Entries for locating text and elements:
****
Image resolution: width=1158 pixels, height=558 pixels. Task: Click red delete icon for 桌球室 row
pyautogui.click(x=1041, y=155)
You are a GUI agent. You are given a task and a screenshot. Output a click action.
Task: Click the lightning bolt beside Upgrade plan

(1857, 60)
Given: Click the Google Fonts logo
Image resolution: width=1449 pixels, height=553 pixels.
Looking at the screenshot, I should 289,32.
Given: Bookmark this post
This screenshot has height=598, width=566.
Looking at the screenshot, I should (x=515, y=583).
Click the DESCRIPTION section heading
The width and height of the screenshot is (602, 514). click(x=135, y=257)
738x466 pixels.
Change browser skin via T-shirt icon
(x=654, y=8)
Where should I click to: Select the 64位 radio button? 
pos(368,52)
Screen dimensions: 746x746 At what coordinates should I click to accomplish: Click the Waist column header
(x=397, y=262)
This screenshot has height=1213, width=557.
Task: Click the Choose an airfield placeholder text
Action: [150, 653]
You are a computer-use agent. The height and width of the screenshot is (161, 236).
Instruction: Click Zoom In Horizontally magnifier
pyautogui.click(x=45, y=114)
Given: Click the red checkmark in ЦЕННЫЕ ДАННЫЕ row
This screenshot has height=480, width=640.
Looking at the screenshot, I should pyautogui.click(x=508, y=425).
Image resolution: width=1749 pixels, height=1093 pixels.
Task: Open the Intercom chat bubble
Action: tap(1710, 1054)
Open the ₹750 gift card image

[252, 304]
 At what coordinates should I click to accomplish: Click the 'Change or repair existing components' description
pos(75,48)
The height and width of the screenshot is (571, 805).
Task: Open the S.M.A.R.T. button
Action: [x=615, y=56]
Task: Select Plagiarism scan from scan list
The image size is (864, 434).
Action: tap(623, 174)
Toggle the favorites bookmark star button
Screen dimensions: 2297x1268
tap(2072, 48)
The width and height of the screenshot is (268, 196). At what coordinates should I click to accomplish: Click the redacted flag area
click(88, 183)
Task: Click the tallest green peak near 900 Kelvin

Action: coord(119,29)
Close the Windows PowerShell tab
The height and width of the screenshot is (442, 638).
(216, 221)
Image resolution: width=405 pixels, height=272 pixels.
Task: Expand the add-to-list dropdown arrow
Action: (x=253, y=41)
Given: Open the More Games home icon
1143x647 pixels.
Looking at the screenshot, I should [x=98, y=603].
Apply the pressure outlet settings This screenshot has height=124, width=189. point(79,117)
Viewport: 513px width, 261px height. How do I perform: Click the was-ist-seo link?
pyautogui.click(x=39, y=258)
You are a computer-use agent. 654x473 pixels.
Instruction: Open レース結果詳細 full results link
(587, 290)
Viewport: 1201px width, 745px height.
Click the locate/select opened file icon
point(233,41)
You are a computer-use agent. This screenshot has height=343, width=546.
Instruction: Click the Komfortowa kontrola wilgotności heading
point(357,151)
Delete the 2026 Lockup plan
****
■ **Instructions to follow**:
Please return each line of the records above that contains the word "icon". Case counts.

■ **Exercise answer**:
Image resolution: width=1158 pixels, height=558 pixels. Task: Click red delete icon for 桌球室 row
Change browser skin via T-shirt icon
Given: Open the More Games home icon
Click the locate/select opened file icon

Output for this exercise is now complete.